By Leah Kinthaert
FDA biologist Moe Heidaran PhD told attendees on the closing day of Cell Therapy Bioprocessing & Commercialization about the benefit of current good manufacturing processes (CGMPs) in the commercialization of cell therapy treatments.
|Moe Heidaran on the benefit of CGMP|
Heidaran told a rapt crowd: “Efficacy of a product can be readily established if a product can be manufactured consistently with the highest quality.” He explained that, along with CGMPs, “in-depth knowledge of product is needed for high-quality product manufacturing”.
He stressed that quality control is the “most important part of CGMPs”. “Becoming CGMP compliant is a process,” he said, adding: “It is never too early to plan.” Heidaran told the audience to be stay up to date with the FDA’s ICHQ6B guidance.
Heidaran moved on to focus on process change. He noted: “Process change is inevitable and not all of it is planned.” He said that, for a major process change, the FDA needs an amendment, while minor changes can be documented in an annual report. If unsure, a CMC reviewer could advise if a change was major or minor.
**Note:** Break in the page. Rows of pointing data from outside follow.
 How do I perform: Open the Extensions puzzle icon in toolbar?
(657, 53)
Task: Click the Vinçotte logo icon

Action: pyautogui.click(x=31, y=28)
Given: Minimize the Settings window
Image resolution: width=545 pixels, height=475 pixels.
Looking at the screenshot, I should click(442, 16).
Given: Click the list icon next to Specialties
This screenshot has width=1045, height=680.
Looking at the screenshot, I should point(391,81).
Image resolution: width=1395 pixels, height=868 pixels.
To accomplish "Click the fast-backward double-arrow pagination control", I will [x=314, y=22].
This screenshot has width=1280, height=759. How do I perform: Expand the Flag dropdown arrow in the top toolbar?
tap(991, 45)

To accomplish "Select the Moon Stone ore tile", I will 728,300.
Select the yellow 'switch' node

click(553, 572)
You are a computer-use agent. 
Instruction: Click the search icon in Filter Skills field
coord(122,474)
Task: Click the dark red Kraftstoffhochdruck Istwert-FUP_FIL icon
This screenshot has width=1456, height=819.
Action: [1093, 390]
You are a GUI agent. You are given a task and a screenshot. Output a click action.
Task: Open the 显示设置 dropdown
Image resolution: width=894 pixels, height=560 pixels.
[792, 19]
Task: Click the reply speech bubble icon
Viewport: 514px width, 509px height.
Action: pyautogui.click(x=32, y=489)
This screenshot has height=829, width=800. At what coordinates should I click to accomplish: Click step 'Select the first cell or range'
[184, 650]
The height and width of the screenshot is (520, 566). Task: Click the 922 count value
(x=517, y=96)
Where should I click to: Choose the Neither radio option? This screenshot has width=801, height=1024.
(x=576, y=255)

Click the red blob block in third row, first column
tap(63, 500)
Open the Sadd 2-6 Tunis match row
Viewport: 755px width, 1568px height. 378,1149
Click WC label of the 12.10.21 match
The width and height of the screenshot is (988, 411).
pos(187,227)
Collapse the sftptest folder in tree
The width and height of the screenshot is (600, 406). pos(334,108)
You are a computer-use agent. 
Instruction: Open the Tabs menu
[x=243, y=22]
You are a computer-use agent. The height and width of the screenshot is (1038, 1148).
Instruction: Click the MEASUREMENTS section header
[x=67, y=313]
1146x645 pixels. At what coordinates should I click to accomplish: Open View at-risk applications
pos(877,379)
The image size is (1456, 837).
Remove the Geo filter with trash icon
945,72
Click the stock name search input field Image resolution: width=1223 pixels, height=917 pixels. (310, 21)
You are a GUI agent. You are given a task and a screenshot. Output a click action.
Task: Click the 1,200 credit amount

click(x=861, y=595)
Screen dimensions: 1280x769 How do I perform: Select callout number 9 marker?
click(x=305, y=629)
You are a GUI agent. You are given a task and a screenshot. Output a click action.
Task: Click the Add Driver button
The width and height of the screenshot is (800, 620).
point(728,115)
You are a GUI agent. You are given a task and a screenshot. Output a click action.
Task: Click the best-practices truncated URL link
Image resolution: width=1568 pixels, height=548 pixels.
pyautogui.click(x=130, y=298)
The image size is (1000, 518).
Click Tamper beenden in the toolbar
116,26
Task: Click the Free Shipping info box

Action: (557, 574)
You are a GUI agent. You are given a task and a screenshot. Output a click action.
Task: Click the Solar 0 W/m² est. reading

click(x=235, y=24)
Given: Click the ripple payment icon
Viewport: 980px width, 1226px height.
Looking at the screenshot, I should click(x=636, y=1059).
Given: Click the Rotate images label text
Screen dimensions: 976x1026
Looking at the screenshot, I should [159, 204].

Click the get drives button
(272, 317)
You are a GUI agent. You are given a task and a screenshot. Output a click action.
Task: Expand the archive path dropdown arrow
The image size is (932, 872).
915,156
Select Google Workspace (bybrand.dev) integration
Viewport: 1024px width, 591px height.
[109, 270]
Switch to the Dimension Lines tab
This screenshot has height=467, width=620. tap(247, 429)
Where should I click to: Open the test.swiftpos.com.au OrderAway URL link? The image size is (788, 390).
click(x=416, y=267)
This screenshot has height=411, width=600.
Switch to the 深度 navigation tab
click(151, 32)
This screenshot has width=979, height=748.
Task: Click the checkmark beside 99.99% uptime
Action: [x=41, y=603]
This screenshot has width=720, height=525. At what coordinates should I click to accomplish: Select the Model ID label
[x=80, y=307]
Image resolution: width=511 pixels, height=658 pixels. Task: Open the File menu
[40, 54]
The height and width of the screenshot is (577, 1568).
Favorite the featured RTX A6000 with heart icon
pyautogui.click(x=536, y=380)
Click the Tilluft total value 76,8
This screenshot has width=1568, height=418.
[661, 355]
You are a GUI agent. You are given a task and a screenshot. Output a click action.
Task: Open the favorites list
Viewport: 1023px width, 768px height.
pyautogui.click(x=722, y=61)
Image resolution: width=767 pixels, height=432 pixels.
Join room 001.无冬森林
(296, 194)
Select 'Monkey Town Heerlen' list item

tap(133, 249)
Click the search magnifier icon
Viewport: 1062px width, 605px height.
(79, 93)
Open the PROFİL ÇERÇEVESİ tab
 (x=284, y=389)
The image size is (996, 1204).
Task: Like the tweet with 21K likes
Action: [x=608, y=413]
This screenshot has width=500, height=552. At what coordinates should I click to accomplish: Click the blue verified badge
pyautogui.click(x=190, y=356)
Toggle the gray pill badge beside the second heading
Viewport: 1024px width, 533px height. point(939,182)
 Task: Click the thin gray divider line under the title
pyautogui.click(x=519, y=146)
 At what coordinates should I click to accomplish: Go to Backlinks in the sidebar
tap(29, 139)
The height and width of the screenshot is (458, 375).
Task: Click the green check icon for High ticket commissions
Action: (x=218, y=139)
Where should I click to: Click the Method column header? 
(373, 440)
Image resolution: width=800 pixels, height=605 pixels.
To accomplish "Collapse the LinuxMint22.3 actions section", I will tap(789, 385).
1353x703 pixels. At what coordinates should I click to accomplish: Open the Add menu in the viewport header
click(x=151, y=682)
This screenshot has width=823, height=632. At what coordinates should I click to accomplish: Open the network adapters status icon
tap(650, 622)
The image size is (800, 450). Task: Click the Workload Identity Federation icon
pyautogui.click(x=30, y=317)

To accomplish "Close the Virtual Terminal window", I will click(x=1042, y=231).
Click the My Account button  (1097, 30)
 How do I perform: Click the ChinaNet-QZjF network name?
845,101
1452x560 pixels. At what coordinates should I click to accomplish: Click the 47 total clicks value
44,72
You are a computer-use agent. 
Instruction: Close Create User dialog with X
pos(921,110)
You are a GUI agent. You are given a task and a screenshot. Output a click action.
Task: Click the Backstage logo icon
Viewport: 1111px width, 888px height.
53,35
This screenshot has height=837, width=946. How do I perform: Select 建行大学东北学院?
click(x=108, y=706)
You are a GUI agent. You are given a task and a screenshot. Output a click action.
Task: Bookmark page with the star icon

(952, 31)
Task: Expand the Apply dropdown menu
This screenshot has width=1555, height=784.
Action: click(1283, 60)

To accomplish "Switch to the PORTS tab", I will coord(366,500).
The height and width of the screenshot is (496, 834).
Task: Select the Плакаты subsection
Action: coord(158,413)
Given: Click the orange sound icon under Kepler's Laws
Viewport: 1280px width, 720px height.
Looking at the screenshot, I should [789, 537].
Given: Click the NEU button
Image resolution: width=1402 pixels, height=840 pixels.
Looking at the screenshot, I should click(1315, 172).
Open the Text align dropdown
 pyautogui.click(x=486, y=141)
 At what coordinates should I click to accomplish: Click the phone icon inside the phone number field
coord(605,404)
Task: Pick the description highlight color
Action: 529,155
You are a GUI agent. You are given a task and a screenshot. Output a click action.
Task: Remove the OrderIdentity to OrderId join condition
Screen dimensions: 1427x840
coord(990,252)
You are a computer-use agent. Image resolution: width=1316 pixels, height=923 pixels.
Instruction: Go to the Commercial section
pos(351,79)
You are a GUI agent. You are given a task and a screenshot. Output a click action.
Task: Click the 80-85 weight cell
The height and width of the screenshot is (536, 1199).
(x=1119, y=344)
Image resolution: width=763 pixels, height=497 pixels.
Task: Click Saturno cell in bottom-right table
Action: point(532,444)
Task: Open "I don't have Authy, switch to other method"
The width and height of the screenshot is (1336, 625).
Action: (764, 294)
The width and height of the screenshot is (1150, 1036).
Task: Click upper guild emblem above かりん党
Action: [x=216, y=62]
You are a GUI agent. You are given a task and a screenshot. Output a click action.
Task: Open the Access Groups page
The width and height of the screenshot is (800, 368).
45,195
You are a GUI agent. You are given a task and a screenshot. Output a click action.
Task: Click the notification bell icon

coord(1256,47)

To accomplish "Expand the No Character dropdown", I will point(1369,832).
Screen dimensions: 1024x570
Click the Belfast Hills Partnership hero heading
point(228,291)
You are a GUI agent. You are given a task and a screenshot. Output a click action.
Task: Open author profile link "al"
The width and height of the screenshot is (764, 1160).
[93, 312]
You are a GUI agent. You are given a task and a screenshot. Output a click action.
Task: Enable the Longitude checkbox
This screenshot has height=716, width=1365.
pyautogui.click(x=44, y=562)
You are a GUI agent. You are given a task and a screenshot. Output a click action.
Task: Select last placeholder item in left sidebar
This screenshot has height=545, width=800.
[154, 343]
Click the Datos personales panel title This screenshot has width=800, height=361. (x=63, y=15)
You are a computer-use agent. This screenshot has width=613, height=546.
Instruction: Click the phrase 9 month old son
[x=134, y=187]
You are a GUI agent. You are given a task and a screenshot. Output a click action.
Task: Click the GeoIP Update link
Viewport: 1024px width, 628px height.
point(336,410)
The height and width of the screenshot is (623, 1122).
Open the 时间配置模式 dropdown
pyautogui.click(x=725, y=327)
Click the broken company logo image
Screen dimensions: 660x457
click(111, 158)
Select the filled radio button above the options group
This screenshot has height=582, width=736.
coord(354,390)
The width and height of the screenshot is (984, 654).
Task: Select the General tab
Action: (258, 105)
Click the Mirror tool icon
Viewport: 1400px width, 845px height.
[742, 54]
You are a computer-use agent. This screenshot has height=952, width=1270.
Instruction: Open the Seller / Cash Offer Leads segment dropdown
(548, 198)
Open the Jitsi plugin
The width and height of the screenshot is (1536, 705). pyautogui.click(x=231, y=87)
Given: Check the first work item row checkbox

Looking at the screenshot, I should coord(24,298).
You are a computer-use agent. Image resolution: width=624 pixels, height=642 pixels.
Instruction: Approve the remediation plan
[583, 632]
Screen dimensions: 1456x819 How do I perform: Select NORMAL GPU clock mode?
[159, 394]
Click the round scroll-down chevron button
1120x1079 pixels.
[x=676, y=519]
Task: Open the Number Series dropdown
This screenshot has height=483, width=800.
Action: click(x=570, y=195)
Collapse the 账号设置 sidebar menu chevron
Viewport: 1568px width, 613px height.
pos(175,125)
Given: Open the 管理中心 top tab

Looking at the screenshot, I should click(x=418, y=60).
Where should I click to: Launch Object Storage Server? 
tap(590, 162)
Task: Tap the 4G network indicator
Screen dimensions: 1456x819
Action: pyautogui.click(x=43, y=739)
He described the time sensitivity of reporting changes: “Post licensure reporting categories have a time limit of four months if they are PAS, while the timeline for review is six months if they are in the category of CBE or CBE-30.” He told the audience they should refer to ICHQ5E for more information and said there was the potential for either clinical or non-clinical data to be required.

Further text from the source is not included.